Screenshot grounding data:
###
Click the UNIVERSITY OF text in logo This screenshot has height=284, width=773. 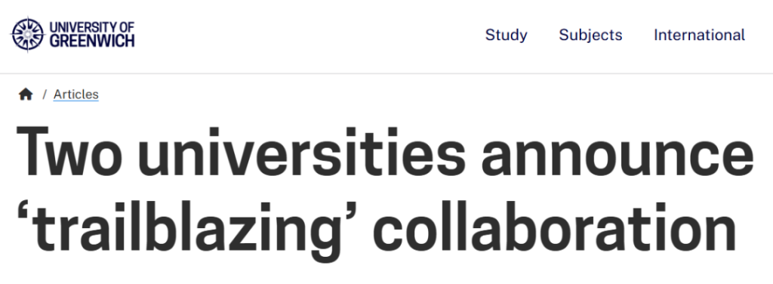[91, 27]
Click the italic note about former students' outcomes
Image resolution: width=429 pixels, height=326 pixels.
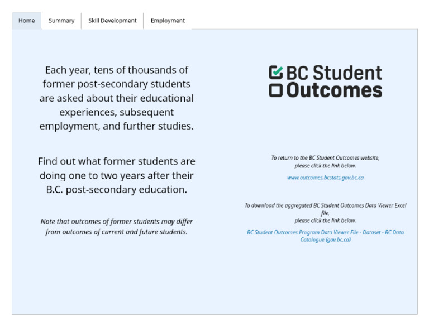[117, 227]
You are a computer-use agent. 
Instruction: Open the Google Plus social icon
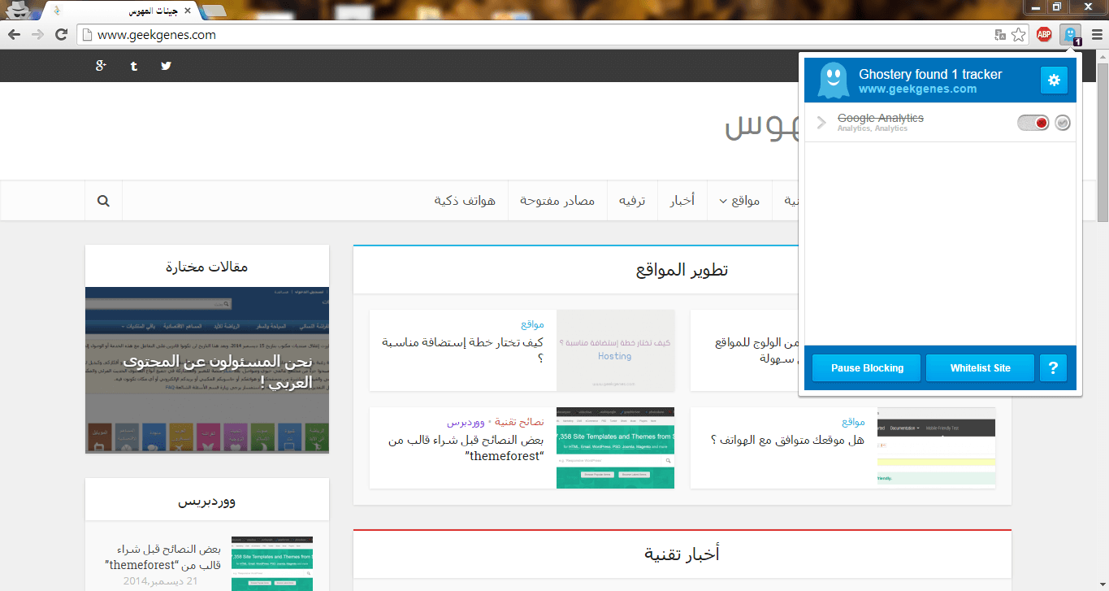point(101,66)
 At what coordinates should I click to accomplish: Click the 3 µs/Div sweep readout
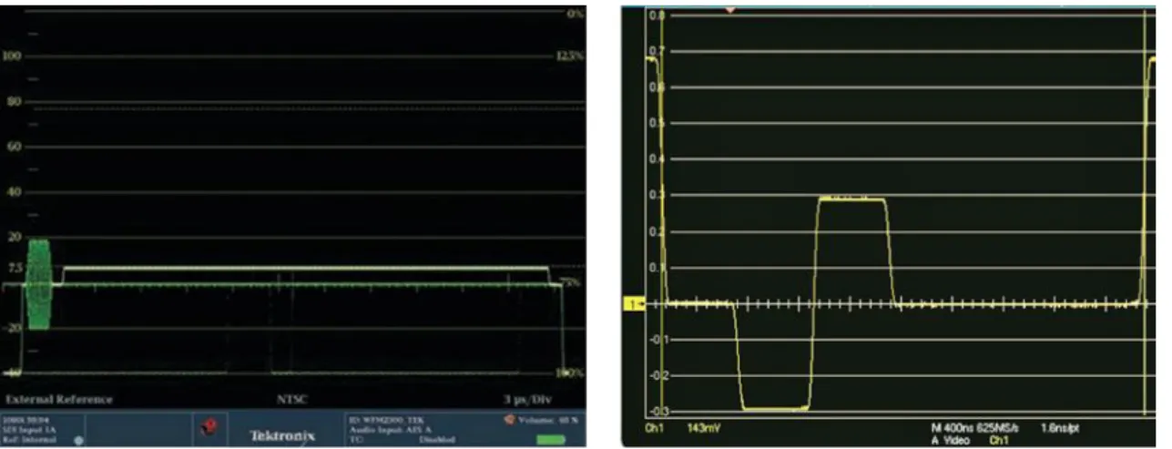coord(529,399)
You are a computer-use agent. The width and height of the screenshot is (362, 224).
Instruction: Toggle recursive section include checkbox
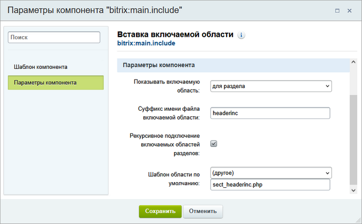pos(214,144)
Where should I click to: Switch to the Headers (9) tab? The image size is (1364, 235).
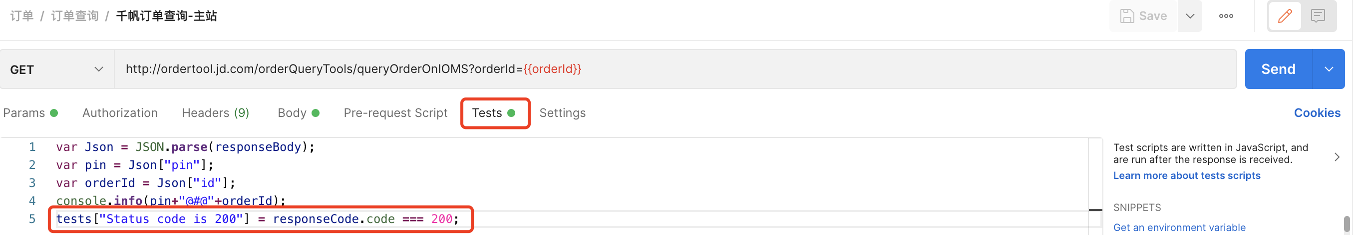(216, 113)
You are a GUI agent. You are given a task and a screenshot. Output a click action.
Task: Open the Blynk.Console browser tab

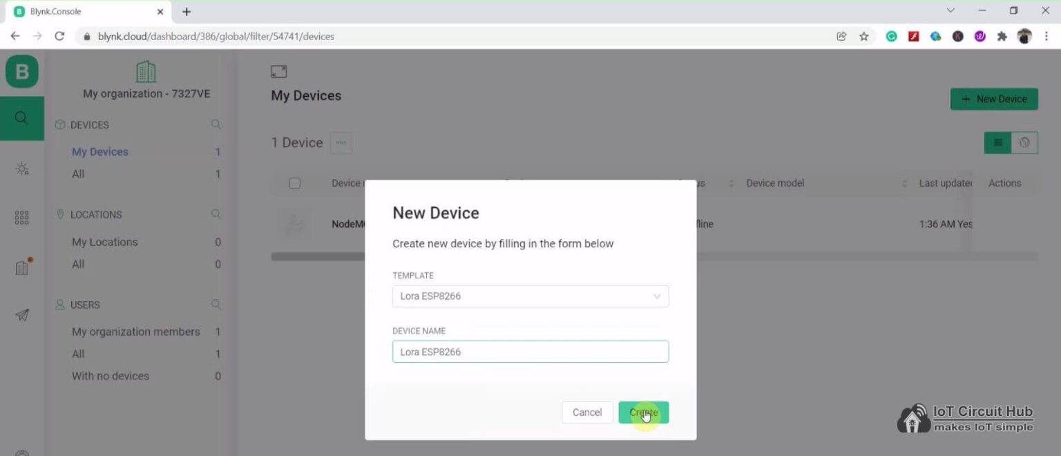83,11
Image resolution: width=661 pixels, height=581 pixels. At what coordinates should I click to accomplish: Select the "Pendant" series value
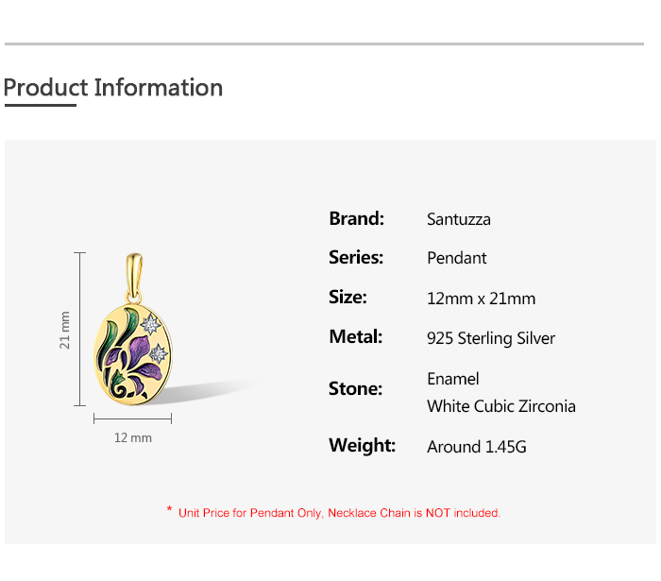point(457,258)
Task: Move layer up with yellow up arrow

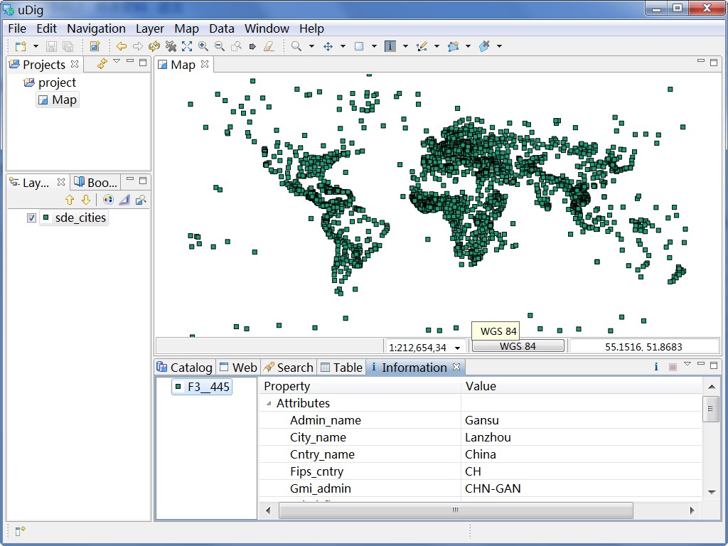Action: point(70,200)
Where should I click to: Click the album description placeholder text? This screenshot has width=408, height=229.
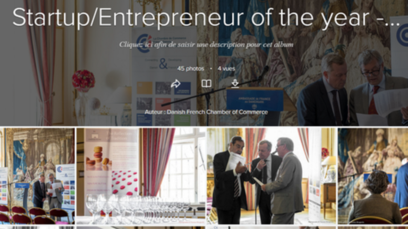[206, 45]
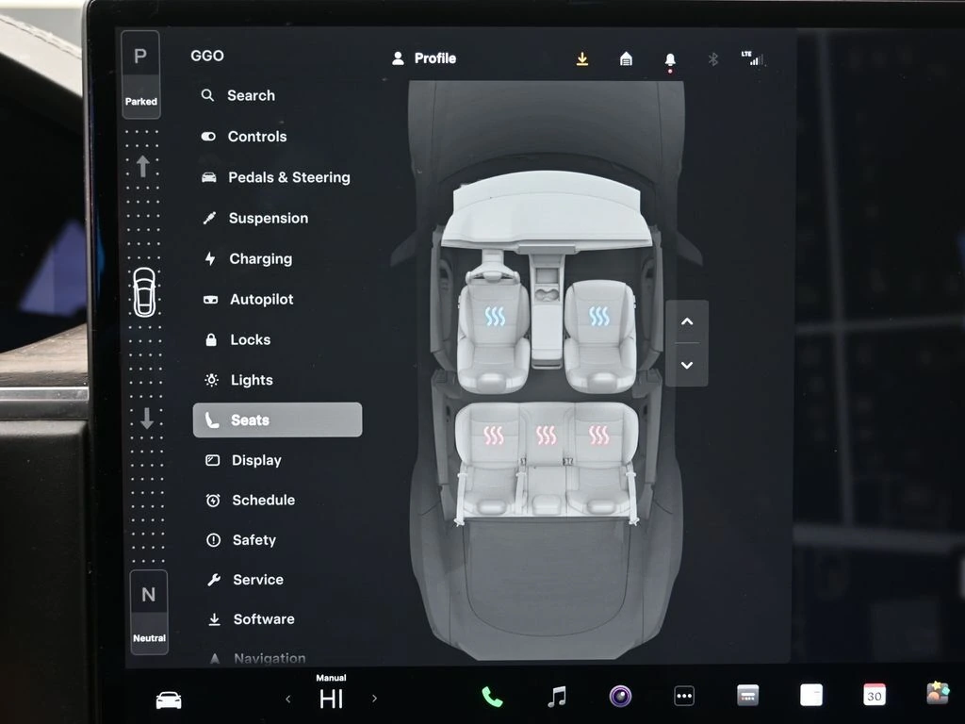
###
> **Exercise aim**: All lines from the one containing "Where should I click to: Switch" through the end of the entries, both ends included, should be written out exactly, with no pictures.

> **Solution for this task**:
Where should I click to: Switch to the Headers (9) tab? The image size is (1364, 235).
(216, 113)
You are a GUI agent. You are given a task and a screenshot. Output a click action.
Task: Open the Blynk.Console browser tab

83,11
Image resolution: width=661 pixels, height=581 pixels. At what coordinates should I click to accomplish: Select the "Pendant" series value
point(457,258)
Task: Move layer up with yellow up arrow

Action: point(70,200)
Where should I click to: Click the album description placeholder text? This screenshot has width=408, height=229.
[206, 45]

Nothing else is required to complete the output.